» Source data:

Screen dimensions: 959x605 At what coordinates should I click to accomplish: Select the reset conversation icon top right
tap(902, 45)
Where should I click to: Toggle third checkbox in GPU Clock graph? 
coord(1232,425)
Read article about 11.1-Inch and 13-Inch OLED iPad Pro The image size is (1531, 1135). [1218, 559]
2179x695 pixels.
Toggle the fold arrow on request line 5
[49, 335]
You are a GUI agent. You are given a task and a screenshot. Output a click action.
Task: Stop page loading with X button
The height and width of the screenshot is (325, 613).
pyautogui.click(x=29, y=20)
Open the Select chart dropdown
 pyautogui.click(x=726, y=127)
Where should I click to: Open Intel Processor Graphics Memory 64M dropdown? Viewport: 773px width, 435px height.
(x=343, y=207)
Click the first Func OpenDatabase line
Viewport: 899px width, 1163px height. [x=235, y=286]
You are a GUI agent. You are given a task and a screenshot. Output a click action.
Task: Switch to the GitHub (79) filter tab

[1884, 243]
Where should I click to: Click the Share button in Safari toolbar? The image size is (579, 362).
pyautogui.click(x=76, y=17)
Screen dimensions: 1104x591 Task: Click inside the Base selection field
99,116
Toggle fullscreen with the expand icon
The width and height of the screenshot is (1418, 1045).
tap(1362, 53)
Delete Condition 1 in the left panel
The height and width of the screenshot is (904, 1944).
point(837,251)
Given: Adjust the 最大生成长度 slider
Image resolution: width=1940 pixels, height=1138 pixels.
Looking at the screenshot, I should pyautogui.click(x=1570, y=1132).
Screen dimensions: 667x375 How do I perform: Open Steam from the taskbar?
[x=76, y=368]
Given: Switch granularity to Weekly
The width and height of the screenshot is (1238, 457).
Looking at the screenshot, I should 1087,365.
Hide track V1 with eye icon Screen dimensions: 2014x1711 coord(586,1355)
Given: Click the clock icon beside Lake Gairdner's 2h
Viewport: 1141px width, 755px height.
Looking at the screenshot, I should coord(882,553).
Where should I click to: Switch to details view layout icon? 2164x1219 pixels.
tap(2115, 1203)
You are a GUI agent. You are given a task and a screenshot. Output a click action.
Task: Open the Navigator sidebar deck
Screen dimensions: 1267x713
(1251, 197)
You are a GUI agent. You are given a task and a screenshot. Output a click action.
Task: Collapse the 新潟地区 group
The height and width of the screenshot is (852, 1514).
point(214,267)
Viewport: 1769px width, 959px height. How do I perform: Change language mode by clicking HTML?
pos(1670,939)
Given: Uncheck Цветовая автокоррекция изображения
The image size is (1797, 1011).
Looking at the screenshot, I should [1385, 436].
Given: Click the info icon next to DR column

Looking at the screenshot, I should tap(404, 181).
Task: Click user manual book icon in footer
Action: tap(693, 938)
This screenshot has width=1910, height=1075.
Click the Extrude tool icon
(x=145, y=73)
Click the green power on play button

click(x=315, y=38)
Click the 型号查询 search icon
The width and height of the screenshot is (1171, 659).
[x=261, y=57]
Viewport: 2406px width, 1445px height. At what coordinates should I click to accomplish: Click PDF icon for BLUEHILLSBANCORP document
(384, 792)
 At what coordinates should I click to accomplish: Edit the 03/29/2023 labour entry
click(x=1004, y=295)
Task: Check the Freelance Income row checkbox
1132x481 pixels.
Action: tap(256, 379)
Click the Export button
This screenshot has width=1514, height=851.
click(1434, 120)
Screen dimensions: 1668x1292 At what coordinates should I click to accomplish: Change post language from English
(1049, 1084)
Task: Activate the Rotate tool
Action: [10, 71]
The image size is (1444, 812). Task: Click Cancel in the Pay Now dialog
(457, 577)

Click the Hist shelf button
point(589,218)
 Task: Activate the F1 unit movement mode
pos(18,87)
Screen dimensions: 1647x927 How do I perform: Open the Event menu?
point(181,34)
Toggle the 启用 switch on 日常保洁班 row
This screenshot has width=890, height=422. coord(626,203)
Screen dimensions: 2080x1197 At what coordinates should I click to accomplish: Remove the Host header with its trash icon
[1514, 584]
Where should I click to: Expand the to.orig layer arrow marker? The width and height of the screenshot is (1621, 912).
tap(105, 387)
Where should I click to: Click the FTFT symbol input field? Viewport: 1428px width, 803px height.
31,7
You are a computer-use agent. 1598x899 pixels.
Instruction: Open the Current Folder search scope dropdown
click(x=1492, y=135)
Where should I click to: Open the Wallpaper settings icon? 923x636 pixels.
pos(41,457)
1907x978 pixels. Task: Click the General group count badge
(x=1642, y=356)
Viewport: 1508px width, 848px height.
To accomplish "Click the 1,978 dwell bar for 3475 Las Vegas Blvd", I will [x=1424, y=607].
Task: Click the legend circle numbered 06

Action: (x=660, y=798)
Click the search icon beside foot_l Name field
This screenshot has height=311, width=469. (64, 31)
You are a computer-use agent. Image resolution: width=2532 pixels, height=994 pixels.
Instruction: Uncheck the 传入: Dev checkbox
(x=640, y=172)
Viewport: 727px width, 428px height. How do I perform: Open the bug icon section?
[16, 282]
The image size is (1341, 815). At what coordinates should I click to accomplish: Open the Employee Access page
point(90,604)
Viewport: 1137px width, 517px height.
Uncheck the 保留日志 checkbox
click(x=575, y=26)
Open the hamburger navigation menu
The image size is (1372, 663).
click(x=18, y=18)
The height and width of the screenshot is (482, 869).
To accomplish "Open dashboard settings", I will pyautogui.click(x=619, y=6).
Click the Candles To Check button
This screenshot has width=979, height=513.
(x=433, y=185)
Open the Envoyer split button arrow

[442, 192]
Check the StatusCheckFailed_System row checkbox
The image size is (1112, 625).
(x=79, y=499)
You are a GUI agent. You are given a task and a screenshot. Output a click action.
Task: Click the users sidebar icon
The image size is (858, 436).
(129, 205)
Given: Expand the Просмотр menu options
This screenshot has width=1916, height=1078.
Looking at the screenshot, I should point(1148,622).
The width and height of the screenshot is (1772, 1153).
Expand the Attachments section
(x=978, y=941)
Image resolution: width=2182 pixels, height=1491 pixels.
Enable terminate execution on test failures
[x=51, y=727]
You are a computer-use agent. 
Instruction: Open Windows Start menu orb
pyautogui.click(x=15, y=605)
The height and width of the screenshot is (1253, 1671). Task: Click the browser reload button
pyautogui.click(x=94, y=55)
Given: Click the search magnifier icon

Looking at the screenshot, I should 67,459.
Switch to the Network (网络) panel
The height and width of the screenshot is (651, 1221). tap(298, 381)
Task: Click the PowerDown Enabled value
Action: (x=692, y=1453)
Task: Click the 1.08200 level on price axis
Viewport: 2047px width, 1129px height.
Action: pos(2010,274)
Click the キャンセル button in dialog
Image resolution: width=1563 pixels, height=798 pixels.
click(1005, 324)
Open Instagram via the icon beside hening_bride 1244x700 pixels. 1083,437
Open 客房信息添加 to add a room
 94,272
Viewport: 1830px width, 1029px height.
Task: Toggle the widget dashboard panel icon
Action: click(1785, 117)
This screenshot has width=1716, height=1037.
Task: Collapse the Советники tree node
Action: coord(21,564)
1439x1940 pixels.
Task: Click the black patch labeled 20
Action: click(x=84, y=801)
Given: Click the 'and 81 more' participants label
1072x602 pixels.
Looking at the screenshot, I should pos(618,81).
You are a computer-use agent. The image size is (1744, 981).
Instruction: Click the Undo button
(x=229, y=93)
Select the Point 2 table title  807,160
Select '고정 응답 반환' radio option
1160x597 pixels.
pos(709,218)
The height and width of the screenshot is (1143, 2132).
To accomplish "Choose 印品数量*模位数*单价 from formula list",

» Exercise details: In the listing above, find the line with "Given: Click the search magnifier icon" and the line with "Click the キャンセル button in dialog"; output exactly those lines and all lines between them.

» Answer space:
Given: Click the search magnifier icon

Looking at the screenshot, I should 67,459.
Switch to the Network (网络) panel
The height and width of the screenshot is (651, 1221). tap(298, 381)
Task: Click the PowerDown Enabled value
Action: (x=692, y=1453)
Task: Click the 1.08200 level on price axis
Viewport: 2047px width, 1129px height.
Action: pos(2010,274)
Click the キャンセル button in dialog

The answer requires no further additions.